Phase 3 data for TransCon PTH was excellent but regulatory setbacks due to manufacturing or data omissions are possible. An additional risk is whether the label will position TransCon PTH as a replacement therapy rather than as an adjunctive treatment which may result in a larger market opportunity. If approved, uptake of TransCon PTH may be brisk due to the favorable profile. Longer term, given hormone replacement is a new treatment paradigm, it is unknown whether it will replace SoC treatments and be used to treat most PTH patients. There is significant clinical risk for TransCon TLR7/8, TransCon IL-2 β/γ and TransCon CNP in terms of the efficacy and safety profiles. However, by year end data on all three of these programs should provide meaningful derisking, if positive.

Conclusions

While cross trial comparisons are difficult and the population enrolled in the Voxzogo trial differs, this data readout will give investors an indication as to whether TransCon CNP has a best in class profile. Ascendis reports a 100% retention in the open label trial suggesting patients have been very satisfied with treatment.

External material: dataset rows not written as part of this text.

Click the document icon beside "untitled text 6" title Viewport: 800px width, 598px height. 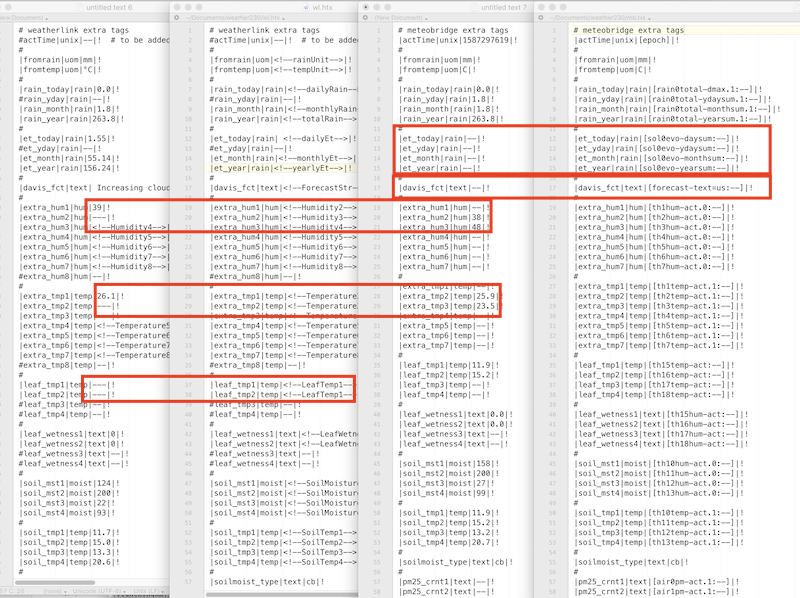pyautogui.click(x=80, y=7)
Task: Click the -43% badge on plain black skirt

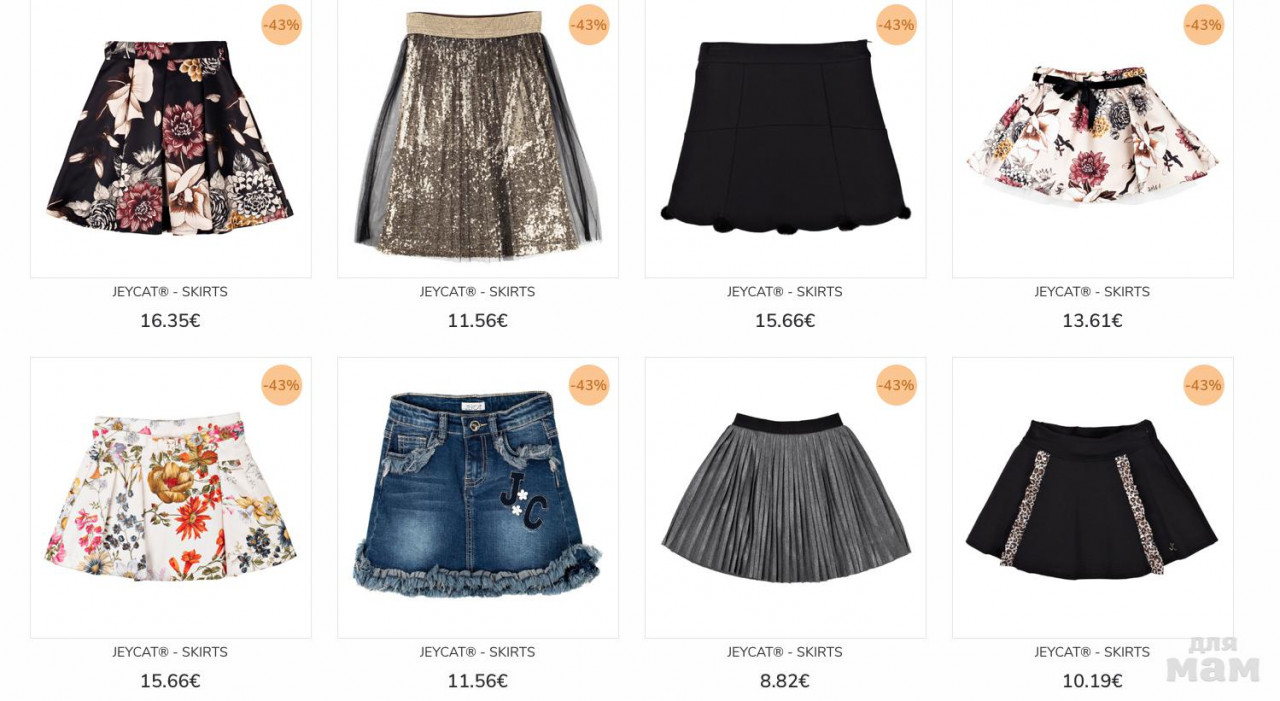Action: pos(896,25)
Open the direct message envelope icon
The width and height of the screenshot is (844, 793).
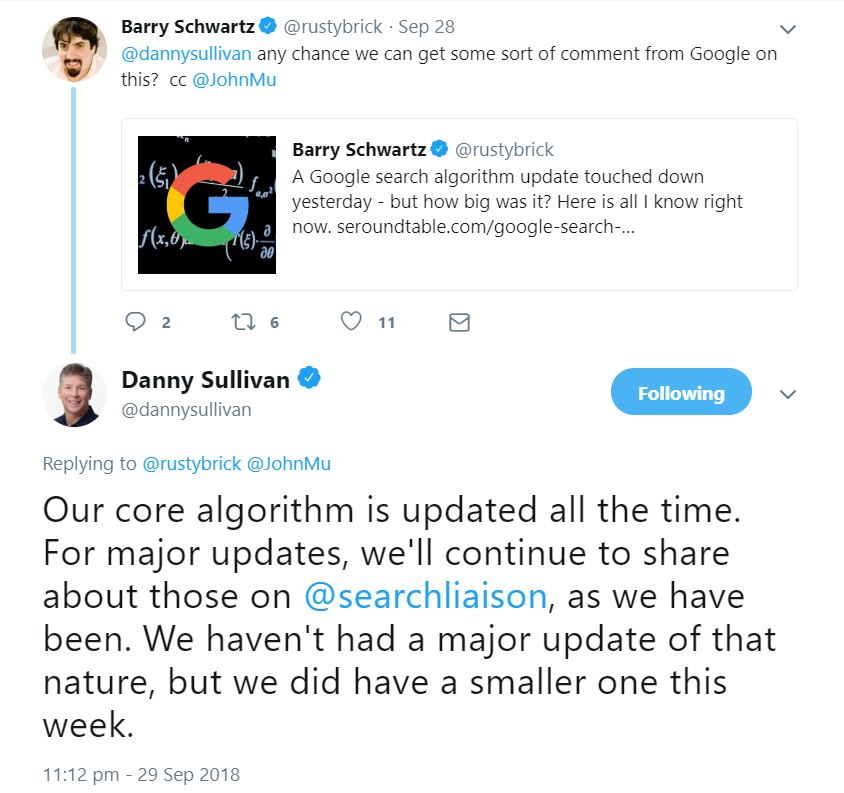[459, 321]

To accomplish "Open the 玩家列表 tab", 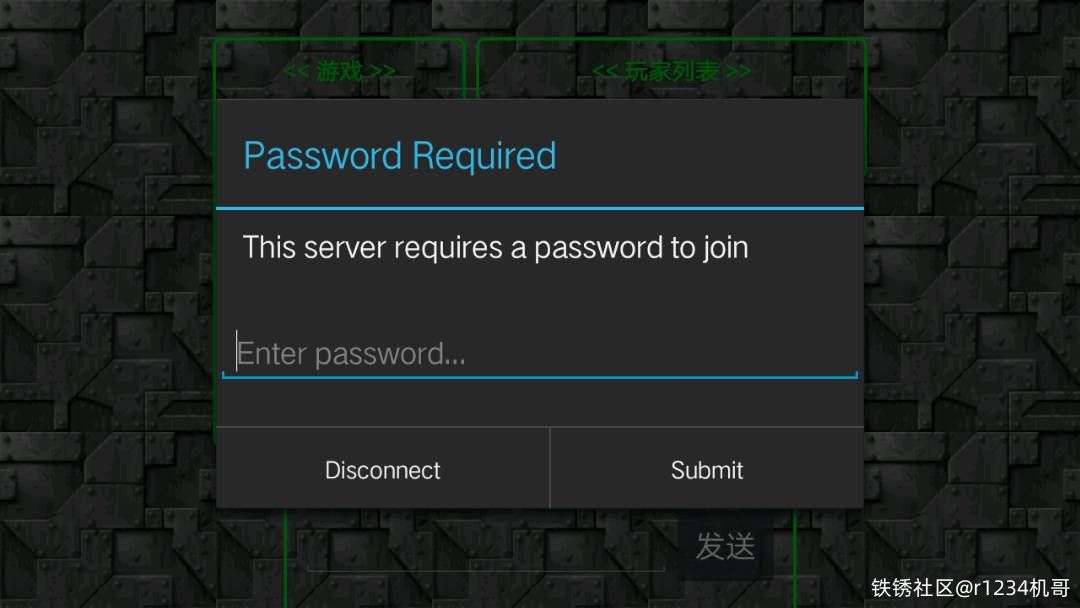I will pos(671,70).
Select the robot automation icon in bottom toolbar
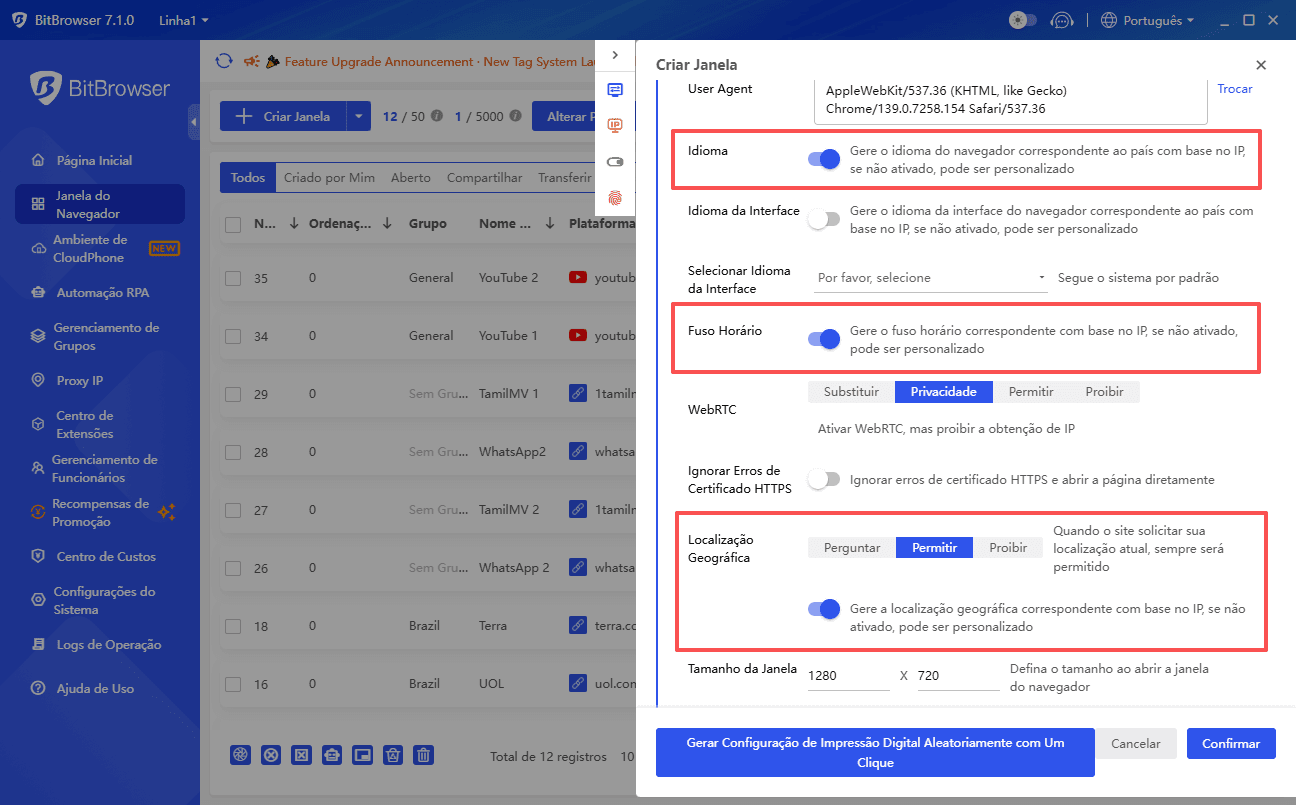This screenshot has height=805, width=1296. pyautogui.click(x=332, y=755)
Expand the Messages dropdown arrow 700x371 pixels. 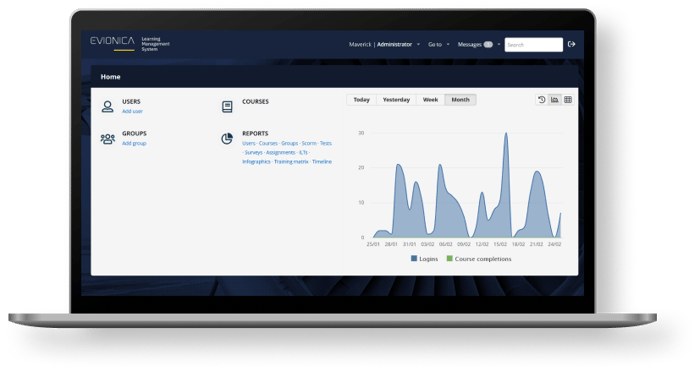[x=499, y=44]
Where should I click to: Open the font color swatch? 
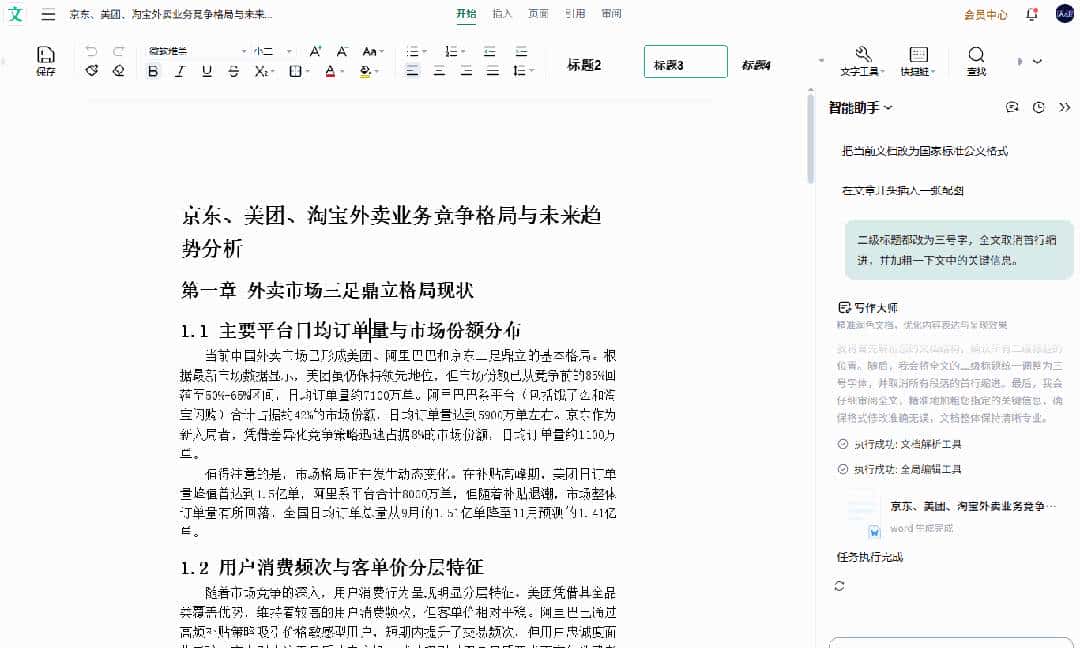330,72
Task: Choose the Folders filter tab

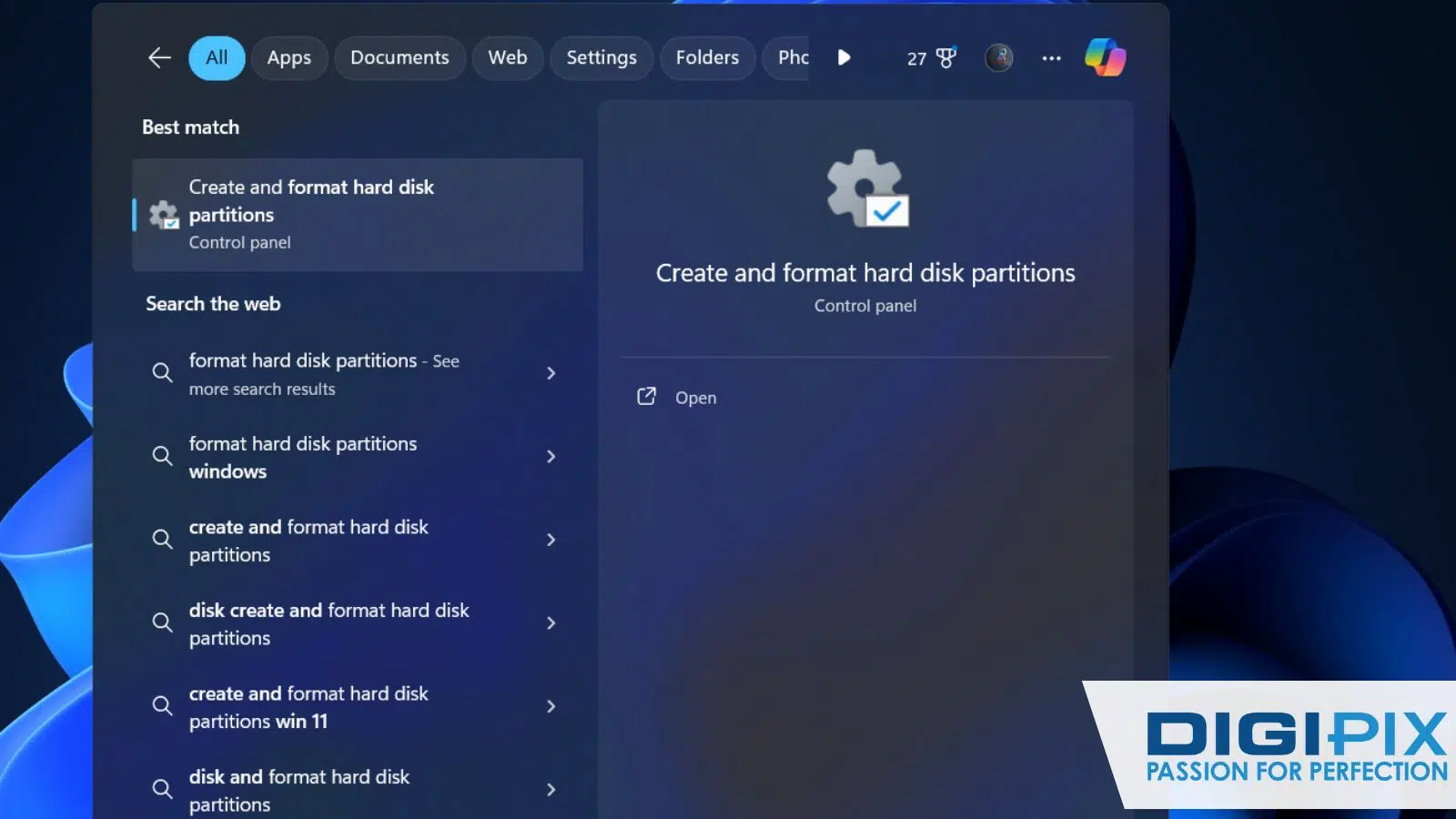Action: pos(707,58)
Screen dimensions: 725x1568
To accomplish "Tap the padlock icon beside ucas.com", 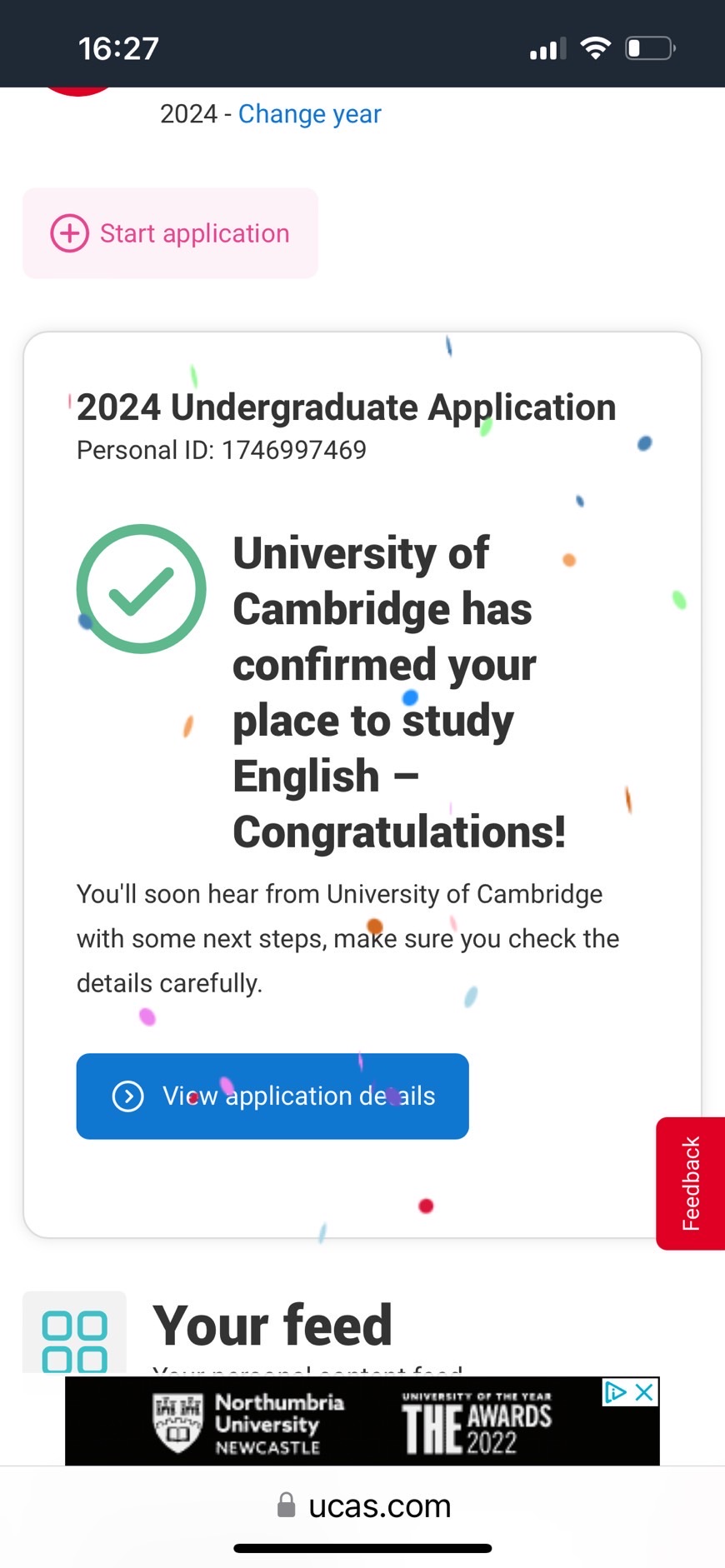I will [286, 1505].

Good data would reflect a dose response and AHV data that exceeds 1.6cm/yr vs. placebo with a clean safety profile. Investors should also follow the plans for the 2b trial and how it is designed to further differentiate the product based on the impact on comorbidities. In addition, some patients in the TransCon ACcomplisH trial are younger and the impact on their growth trajectory in comparison to older children should also be monitored.

ACH is likely a $1B+ market and demand has been robust for the first marketed product. Parents and physicians will likely preferentially use the treatment with the best efficacy and safety profile. Generally speaking, superior drugs, even if they are not first to market, often capture significant market share especially in indications where a small number of highly informed endocrinologists are the prescribers.

The second half of 2022 will be a pivotal time for Ascendis where clinical data will better clarify the profile of assets. If data is positive, Ascendis will emerge as a diversified company with a portfolio of high margin differentiated products in rare endocrinology as well early stage assets in oncology with a path to profitability. While there is clinical risk, if Ascendis Pharma produces best in class data, the company’s $5.9 B market cap could be well justified based solely on the endocrinology franchise.